[Stored data]
◇ ◇ ◇ ◇ ◇ ◇ ◇

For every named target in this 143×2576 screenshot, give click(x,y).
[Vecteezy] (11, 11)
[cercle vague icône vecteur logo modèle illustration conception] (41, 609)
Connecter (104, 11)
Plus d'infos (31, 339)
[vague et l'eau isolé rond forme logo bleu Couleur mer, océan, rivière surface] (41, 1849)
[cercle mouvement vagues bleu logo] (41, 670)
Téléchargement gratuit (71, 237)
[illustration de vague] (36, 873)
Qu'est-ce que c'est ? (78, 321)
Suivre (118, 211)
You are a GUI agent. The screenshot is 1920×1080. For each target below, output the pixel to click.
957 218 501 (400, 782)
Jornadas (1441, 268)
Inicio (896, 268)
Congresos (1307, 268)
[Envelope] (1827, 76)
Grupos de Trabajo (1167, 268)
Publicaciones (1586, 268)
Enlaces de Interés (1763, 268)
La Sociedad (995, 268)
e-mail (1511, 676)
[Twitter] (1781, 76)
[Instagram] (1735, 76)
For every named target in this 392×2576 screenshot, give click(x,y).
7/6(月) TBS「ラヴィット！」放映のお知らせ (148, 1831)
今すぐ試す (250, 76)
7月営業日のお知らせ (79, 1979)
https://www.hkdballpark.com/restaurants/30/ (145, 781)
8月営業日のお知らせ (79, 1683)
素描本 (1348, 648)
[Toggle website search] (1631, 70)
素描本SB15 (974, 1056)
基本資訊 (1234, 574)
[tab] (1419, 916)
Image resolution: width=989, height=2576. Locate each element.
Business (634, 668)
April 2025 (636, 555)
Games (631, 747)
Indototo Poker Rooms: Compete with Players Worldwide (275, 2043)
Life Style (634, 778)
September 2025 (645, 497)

◇ ◇ ◇ ◇ ◇ ◇ ◇

## WHAT IS NEEDED
Copy the records above, keeping every word the same.

## EXERCISE ANSWER
For every named target in this 143×2576 screenshot, give click(x,y).
[Vecteezy] (11, 11)
[cercle vague icône vecteur logo modèle illustration conception] (41, 609)
Connecter (104, 11)
Plus d'infos (31, 339)
[vague et l'eau isolé rond forme logo bleu Couleur mer, océan, rivière surface] (41, 1849)
[cercle mouvement vagues bleu logo] (41, 670)
Téléchargement gratuit (71, 237)
[illustration de vague] (36, 873)
Qu'est-ce que c'est ? (78, 321)
Suivre (118, 211)
You are a GUI agent. The screenshot is 1920×1080. For each target below, output the pixel to click.
957 218 501 (400, 782)
Jornadas (1441, 268)
Inicio (896, 268)
Congresos (1307, 268)
[Envelope] (1827, 76)
Grupos de Trabajo (1167, 268)
Publicaciones (1586, 268)
Enlaces de Interés (1763, 268)
La Sociedad (995, 268)
e-mail (1511, 676)
[Twitter] (1781, 76)
[Instagram] (1735, 76)
For every named target in this 392×2576 screenshot, give click(x,y).
7/6(月) TBS「ラヴィット！」放映のお知らせ (148, 1831)
今すぐ試す (250, 76)
7月営業日のお知らせ (79, 1979)
https://www.hkdballpark.com/restaurants/30/ (145, 781)
8月営業日のお知らせ (79, 1683)
素描本 (1348, 648)
[Toggle website search] (1631, 70)
素描本SB15 (974, 1056)
基本資訊 (1234, 574)
[tab] (1419, 916)
Image resolution: width=989, height=2576. Locate each element.
Business (634, 668)
April 2025 (636, 555)
Games (631, 747)
Indototo Poker Rooms: Compete with Players Worldwide (275, 2043)
Life Style (634, 778)
September 2025 (645, 497)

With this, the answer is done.